Given the extent and rate of changes in business and technology described thus far, it is somewhat unexpected that the term data warehouse and the architectural structures and concepts described in Sections 5.2 and 5.3 of my book still carry considerable weight after more than a quarter of a century. However, this resistance to change cannot endure much longer. Indeed, one goal of this book is to outline what a new, pervasive information architecture looks like, within the scope of data-based decision making and the traditional data sources of BI for the past three decades.

Reports of my death have been greatly exaggerated1

Of course, the data warehouse has been declared terminally ill before now. BI and data warehouse projects have long had a poor reputation for delivering on-time or within budget. While these difficulties have clear and well-understood reasons—emanating from project scope and complexity, external dependencies, organizational issues, and more—vendors have regularly proposed quick-fix solutions to businesses seeking quick and reliable solutions to BI needs. The answers, as we’ve seen, range from data marts and analytic appliances to spreadsheets and big data. As each of these approaches has gained traction in the market, the death of the data warehouse has been repeatedly—and incorrectly—pronounced. The underlying reason for such faulty predictions is a misunderstanding of the consistency vs. timeliness conundrum described in section 5.4 of the book.
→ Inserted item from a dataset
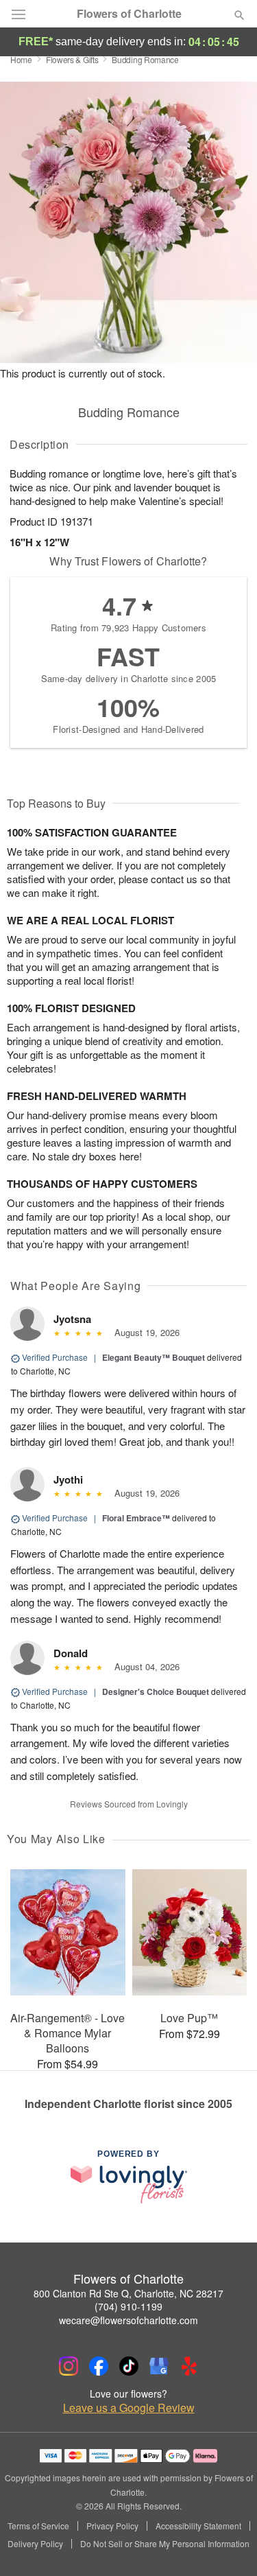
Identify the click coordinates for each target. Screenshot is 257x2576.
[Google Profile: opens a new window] (159, 2366)
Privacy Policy (112, 2526)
The data warehouse is primarily designed for consistency; the other solutions are more concerned with timeliness, in development and/or operation. And data consistency remains a valid business requirement, alongside timeliness, which has growing importance in a fully interconnected world. Nonetheless, as the biz-tech ecosystem evolves to become essentially real-time, the data warehouse cannot retain its old role of all things to all informational needs, going forward. As a consequence, while it will not die, the data warehouse concept faces a shrinking role in decision support as the business demands increasing quantities of information of a structure or speed that are incompatible with the original architecture or relational technology.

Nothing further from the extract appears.